This book examines the globalization of belly dance and the distinct dancing communities that have evolved from it. The history of belly dance has taken place within the global flow of sojourners, immigrants, entrepreneurs, and tourists from the nineteenth to the twenty-first century. In some cases, the dance is transferred to new communities within the gender normative structure of its original location in North Africa and the Middle East. Belly dance also has become part of popular culture’s Orientalist infused discourse. The consequence of this discourse has been a global revision of the solo dances of North Africa and the Middle East into new genres that are still part of the larger belly dance community but are distinct in form and meaning from the dance as practiced within communities in North Africa and the Middle East.
ABOUT THE AUTHOR
Dr. Sellers-Young is a Professor Emerita in the Department of Dance, York University, Toronto. Prior to this she was Dean of the Faculty of Fine Arts at York University 2008-2013. From 1990 to 2008, she was a Professor at the University of California, Davis where she served as Chair of the Department of Theatre and Dance and as Executive Director of the Robert and Margit Mondavi Center for the Performing Arts. She has also taught at universities in England, China and Australia and served on working groups for the arts in the United States and Canada.

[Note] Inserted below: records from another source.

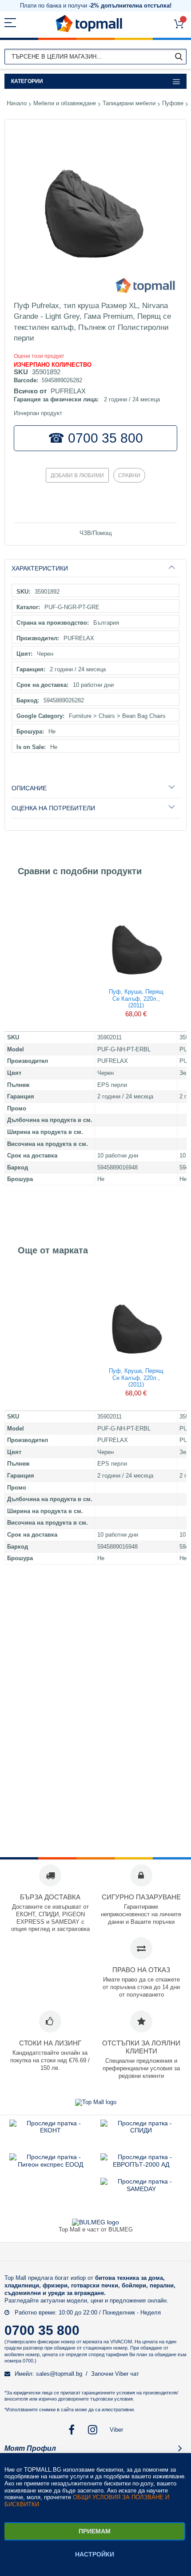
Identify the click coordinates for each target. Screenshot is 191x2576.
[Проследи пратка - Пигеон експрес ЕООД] (50, 2164)
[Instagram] (93, 2429)
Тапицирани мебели (129, 103)
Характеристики (40, 568)
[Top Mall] (89, 24)
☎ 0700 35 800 (95, 438)
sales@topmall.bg (59, 2373)
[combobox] (95, 56)
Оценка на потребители (53, 808)
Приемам (95, 2531)
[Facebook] (71, 2429)
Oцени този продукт (39, 356)
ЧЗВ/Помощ (96, 533)
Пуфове (172, 103)
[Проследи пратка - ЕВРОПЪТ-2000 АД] (141, 2164)
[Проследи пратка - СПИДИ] (141, 2130)
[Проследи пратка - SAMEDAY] (141, 2188)
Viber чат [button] (127, 2373)
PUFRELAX (68, 391)
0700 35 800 (42, 2330)
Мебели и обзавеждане (64, 103)
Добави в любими (77, 475)
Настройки (94, 2554)
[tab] (95, 568)
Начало (17, 103)
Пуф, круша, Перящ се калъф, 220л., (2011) (136, 998)
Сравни (129, 475)
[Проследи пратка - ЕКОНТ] (50, 2130)
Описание (29, 788)
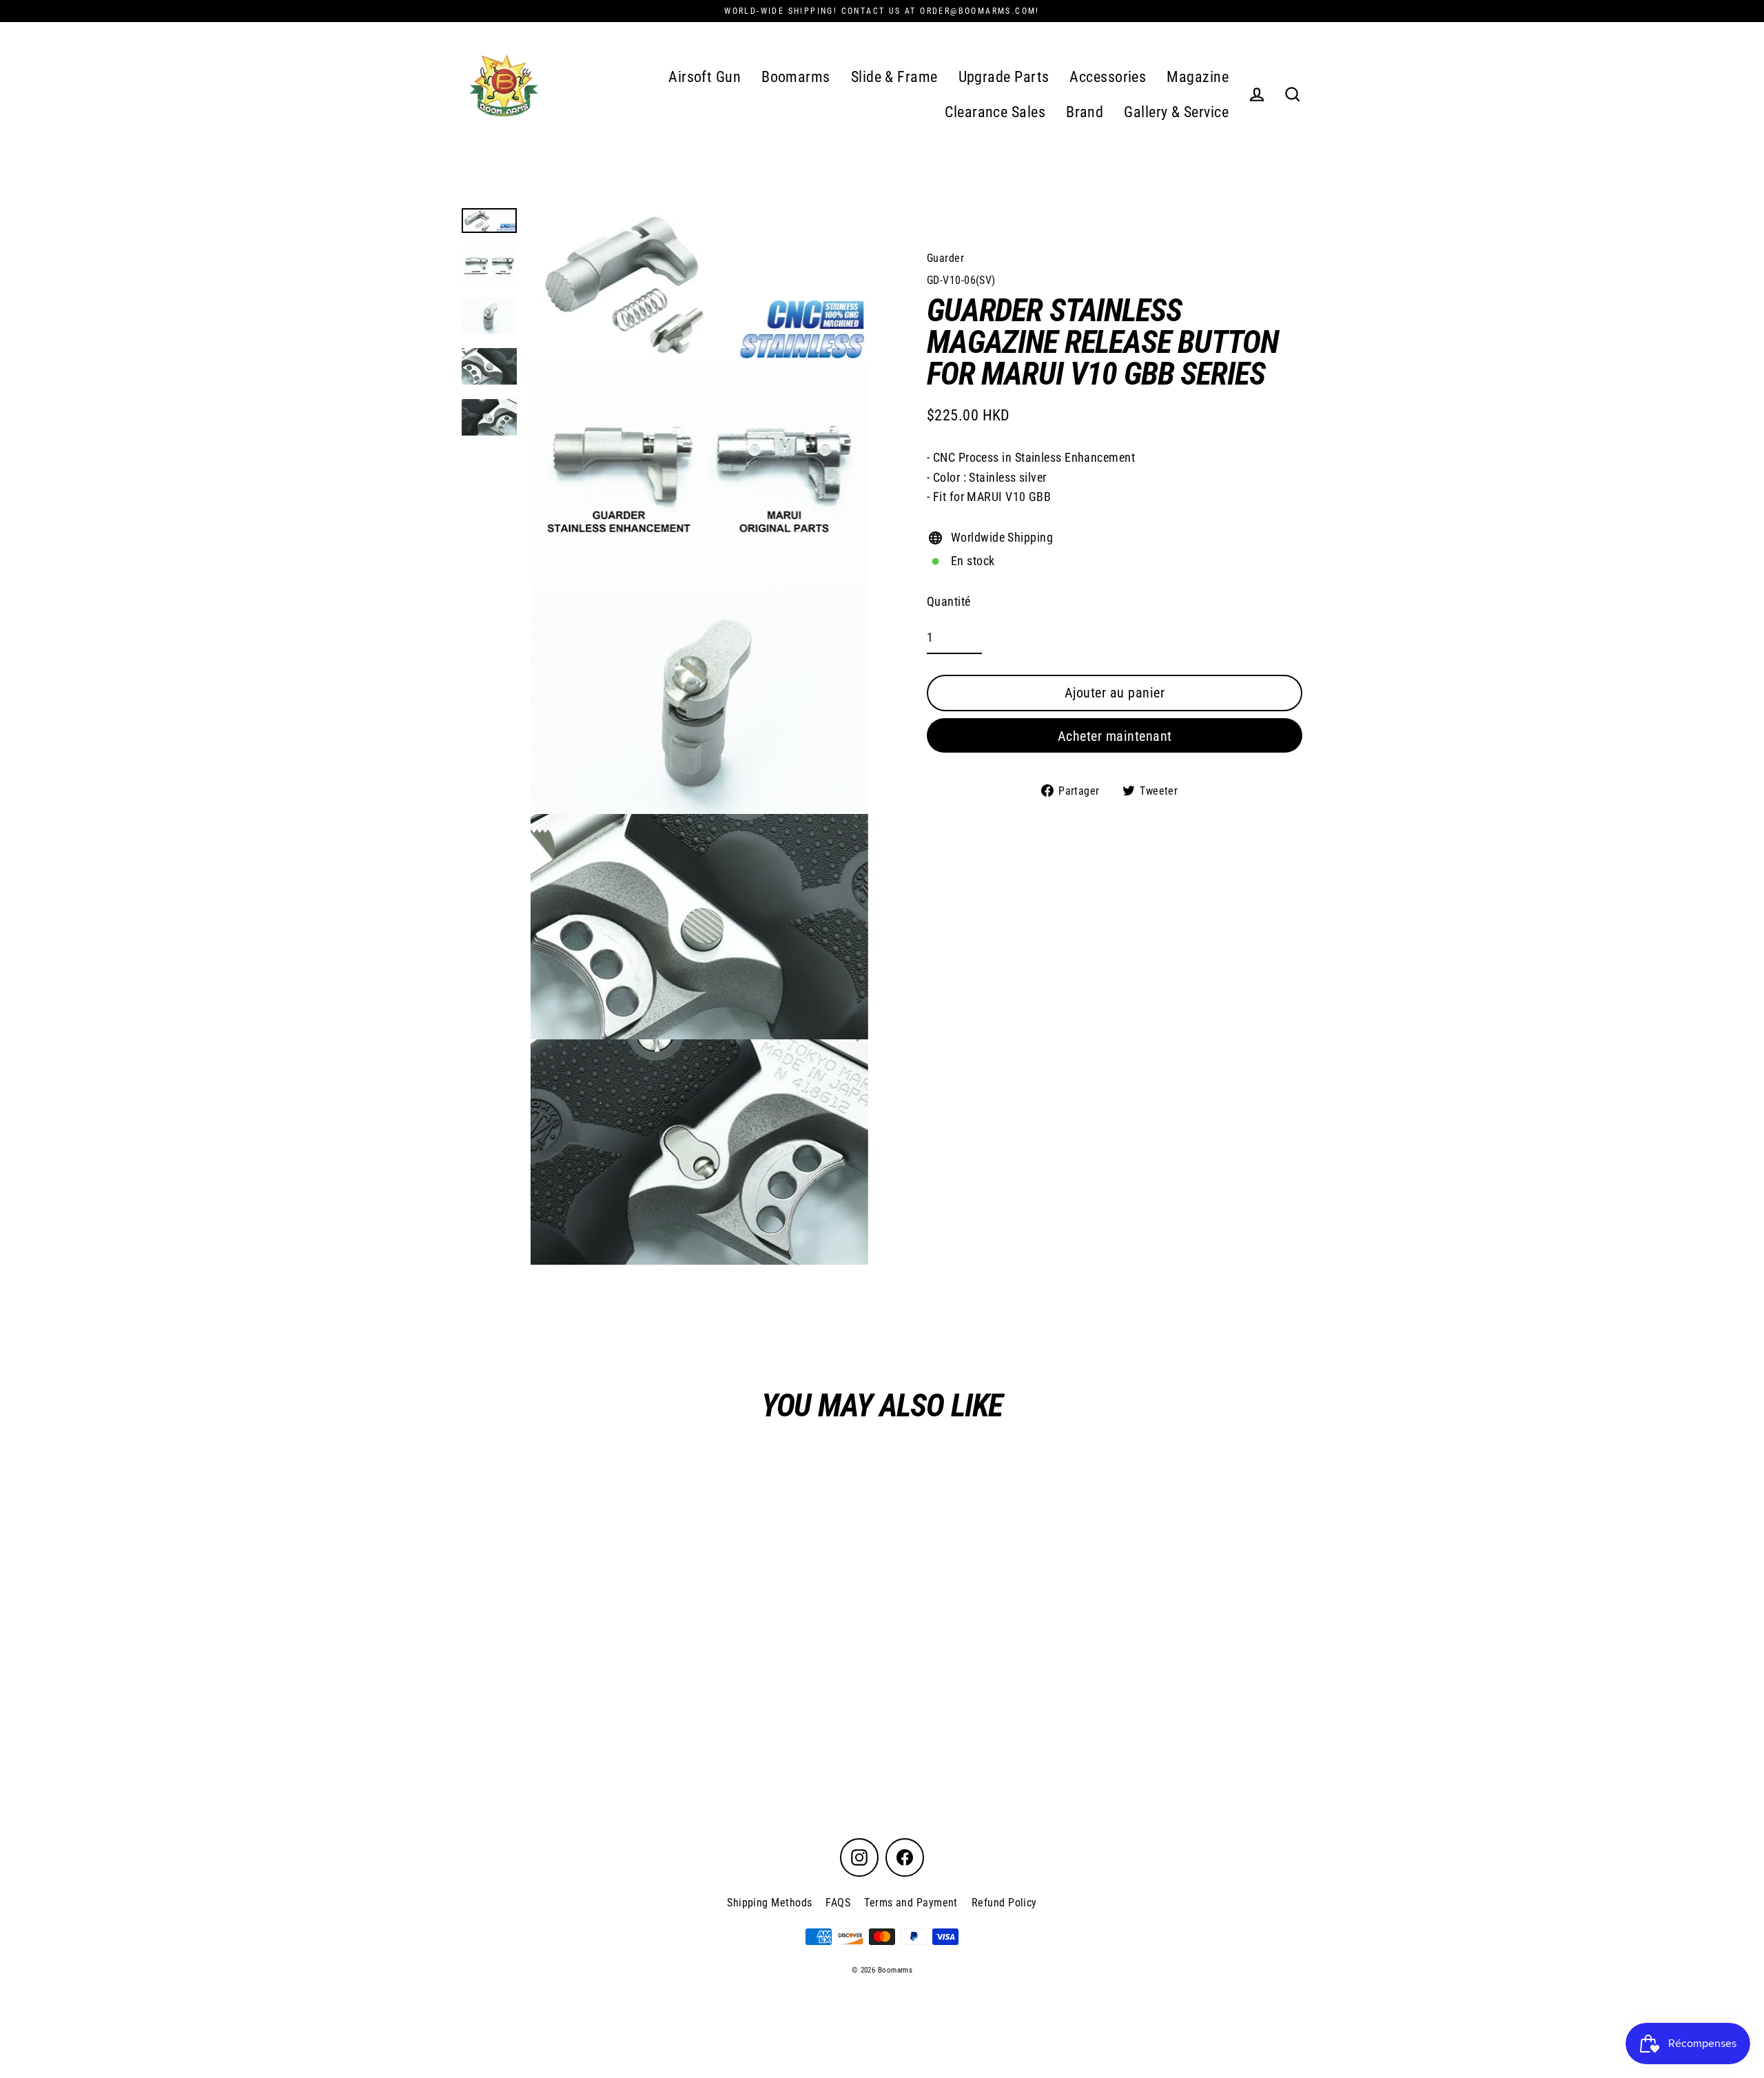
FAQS (837, 1902)
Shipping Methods (769, 1902)
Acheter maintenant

Dr. Sellers-Young's research has been supported by fellowships from the American Council of Learned Societies, Social Science Research Council (Canada), and the Centre for Cultural Research into Risk at the Charles Sturt University (Australia) as well as a Davis Humanities Fellowship. Other research awards include a Pacific Rim Planning Grant and a Video Development Grant from the Teaching Resources Center and the Japan Foundation Center for Global Partnership. She is the recipient of the 2011 Dixie Durr Award for Outstanding Service to Dance Research and the 2008 Distinguished Alumni Award from the School of Music and Dance at the University of Oregon.